Problem >> Your answer must be an exact retyping of the line containing "Task: Select unique" and every line after it through the end of the records below, with no pictures and nothing else.

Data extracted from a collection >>
● ● ● ● ● ● ●
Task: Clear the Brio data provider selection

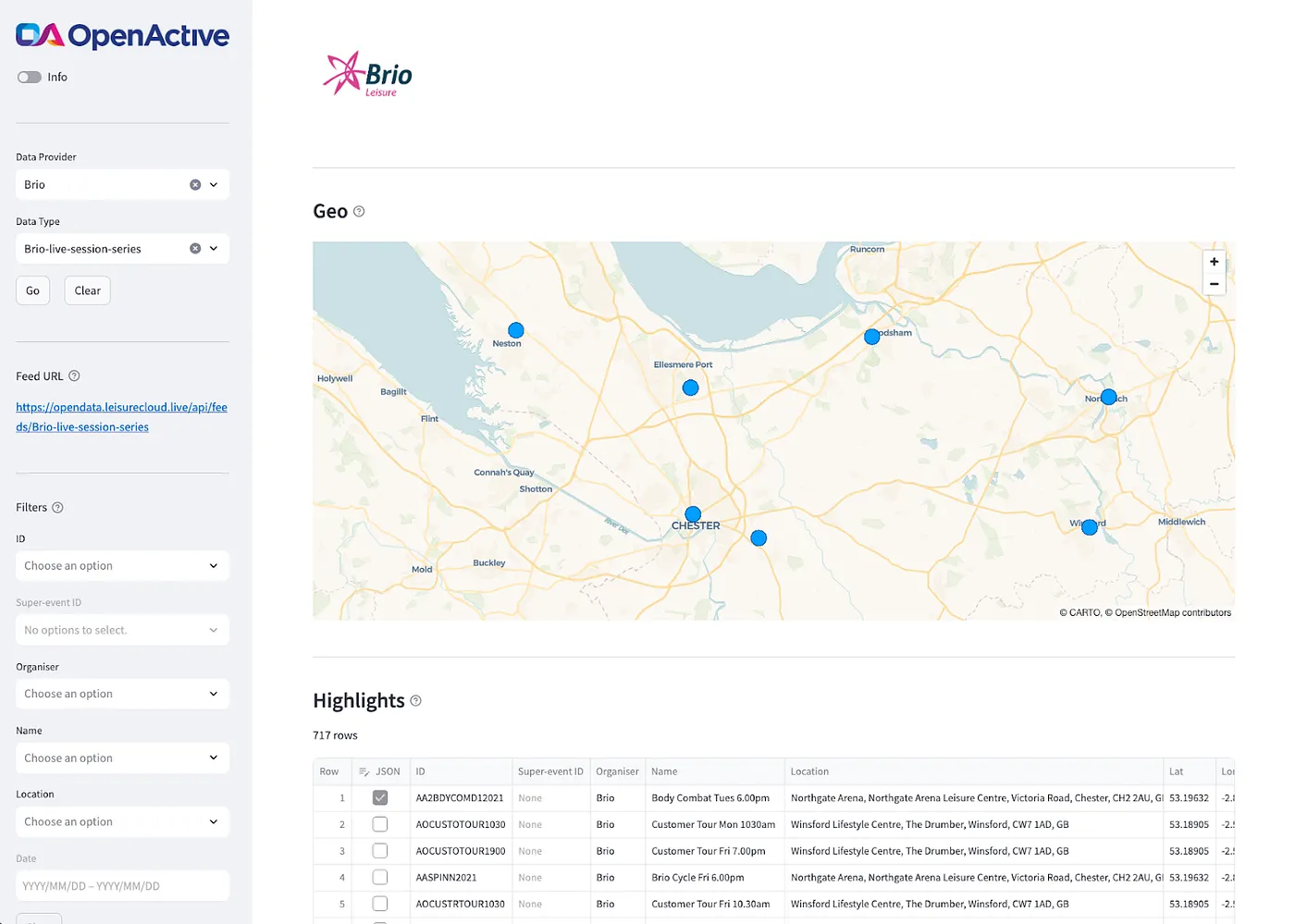Action: tap(195, 185)
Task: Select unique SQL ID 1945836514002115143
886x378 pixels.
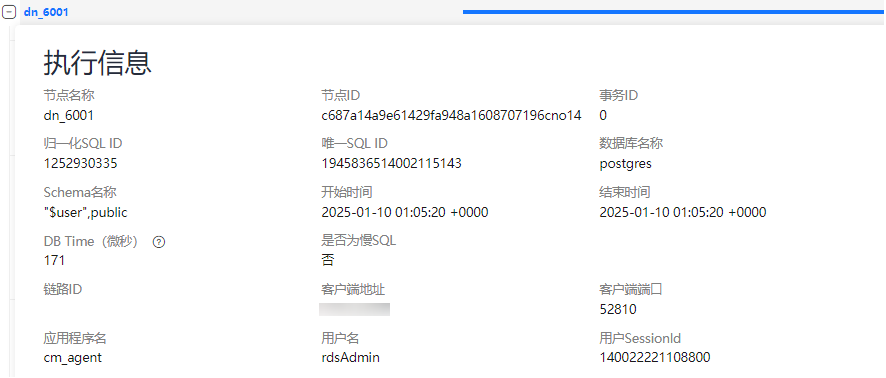Action: tap(391, 164)
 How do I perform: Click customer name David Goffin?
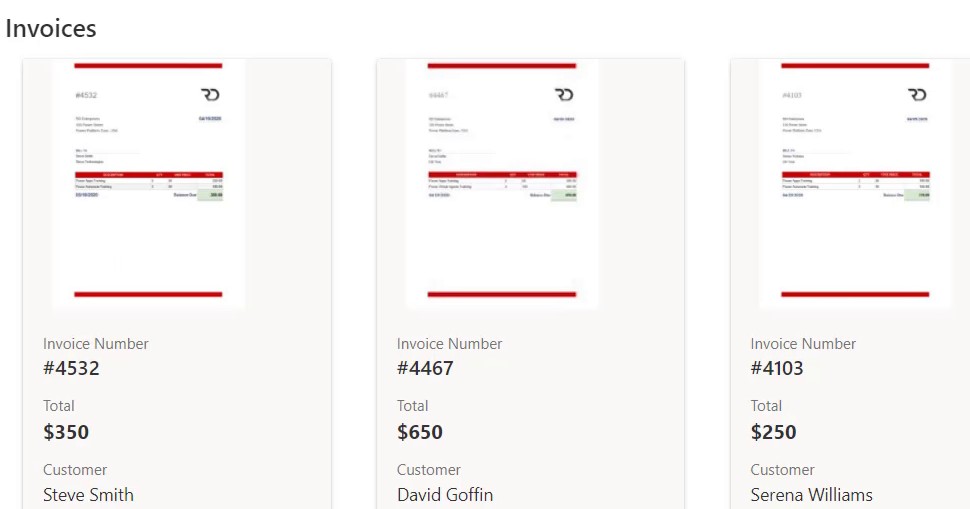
● ● ● ● ● ● ●
Worked solution >>
Task: Select unique SQL ID 1945836514002115143
886x378 pixels.
Action: tap(391, 164)
 How do I perform: Click customer name David Goffin?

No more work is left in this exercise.